* [Supplied records]
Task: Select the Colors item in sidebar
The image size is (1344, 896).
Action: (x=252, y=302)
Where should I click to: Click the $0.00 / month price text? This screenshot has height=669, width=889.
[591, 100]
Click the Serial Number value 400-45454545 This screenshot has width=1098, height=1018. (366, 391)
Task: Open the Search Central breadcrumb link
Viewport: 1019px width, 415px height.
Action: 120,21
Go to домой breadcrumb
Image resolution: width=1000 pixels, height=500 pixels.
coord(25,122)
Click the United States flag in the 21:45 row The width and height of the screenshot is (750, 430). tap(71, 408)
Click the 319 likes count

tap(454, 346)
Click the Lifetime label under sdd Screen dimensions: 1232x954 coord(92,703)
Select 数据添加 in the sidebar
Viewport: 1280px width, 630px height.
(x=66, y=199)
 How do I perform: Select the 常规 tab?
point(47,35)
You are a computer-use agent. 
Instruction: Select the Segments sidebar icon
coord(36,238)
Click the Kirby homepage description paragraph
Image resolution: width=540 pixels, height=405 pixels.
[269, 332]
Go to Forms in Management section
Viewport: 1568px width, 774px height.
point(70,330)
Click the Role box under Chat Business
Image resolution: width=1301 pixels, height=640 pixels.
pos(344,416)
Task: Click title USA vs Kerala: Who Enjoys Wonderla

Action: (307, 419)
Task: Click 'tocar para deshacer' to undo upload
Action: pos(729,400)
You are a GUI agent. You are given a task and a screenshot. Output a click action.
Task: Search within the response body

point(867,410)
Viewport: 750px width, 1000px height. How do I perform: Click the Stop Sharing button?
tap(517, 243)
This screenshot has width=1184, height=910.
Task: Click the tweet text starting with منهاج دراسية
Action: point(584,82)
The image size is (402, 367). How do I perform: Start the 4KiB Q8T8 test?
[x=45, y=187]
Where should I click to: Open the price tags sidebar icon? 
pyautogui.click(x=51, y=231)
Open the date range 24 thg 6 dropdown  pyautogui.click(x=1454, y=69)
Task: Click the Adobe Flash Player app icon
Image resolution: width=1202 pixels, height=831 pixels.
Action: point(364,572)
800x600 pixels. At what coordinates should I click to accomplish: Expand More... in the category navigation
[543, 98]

* [Prompt]
Every line above should be written out again, unchanged.

* [Your response]
Task: Select the Colors item in sidebar
The image size is (1344, 896).
Action: (x=252, y=302)
Where should I click to: Click the $0.00 / month price text? This screenshot has height=669, width=889.
[591, 100]
Click the Serial Number value 400-45454545 This screenshot has width=1098, height=1018. (366, 391)
Task: Open the Search Central breadcrumb link
Viewport: 1019px width, 415px height.
Action: 120,21
Go to домой breadcrumb
Image resolution: width=1000 pixels, height=500 pixels.
coord(25,122)
Click the United States flag in the 21:45 row The width and height of the screenshot is (750, 430). tap(71, 408)
Click the 319 likes count

tap(454, 346)
Click the Lifetime label under sdd Screen dimensions: 1232x954 coord(92,703)
Select 数据添加 in the sidebar
Viewport: 1280px width, 630px height.
(x=66, y=199)
 How do I perform: Select the 常规 tab?
point(47,35)
You are a computer-use agent. 
Instruction: Select the Segments sidebar icon
coord(36,238)
Click the Kirby homepage description paragraph
Image resolution: width=540 pixels, height=405 pixels.
[269, 332]
Go to Forms in Management section
Viewport: 1568px width, 774px height.
point(70,330)
Click the Role box under Chat Business
Image resolution: width=1301 pixels, height=640 pixels.
pos(344,416)
Task: Click title USA vs Kerala: Who Enjoys Wonderla

Action: (307, 419)
Task: Click 'tocar para deshacer' to undo upload
Action: pos(729,400)
You are a GUI agent. You are given a task and a screenshot. Output a click action.
Task: Search within the response body

point(867,410)
Viewport: 750px width, 1000px height. How do I perform: Click the Stop Sharing button?
tap(517, 243)
This screenshot has width=1184, height=910.
Task: Click the tweet text starting with منهاج دراسية
Action: point(584,82)
The image size is (402, 367). How do I perform: Start the 4KiB Q8T8 test?
[x=45, y=187]
Where should I click to: Open the price tags sidebar icon? 
pyautogui.click(x=51, y=231)
Open the date range 24 thg 6 dropdown  pyautogui.click(x=1454, y=69)
Task: Click the Adobe Flash Player app icon
Image resolution: width=1202 pixels, height=831 pixels.
Action: point(364,572)
800x600 pixels. At what coordinates should I click to accomplish: Expand More... in the category navigation
[543, 98]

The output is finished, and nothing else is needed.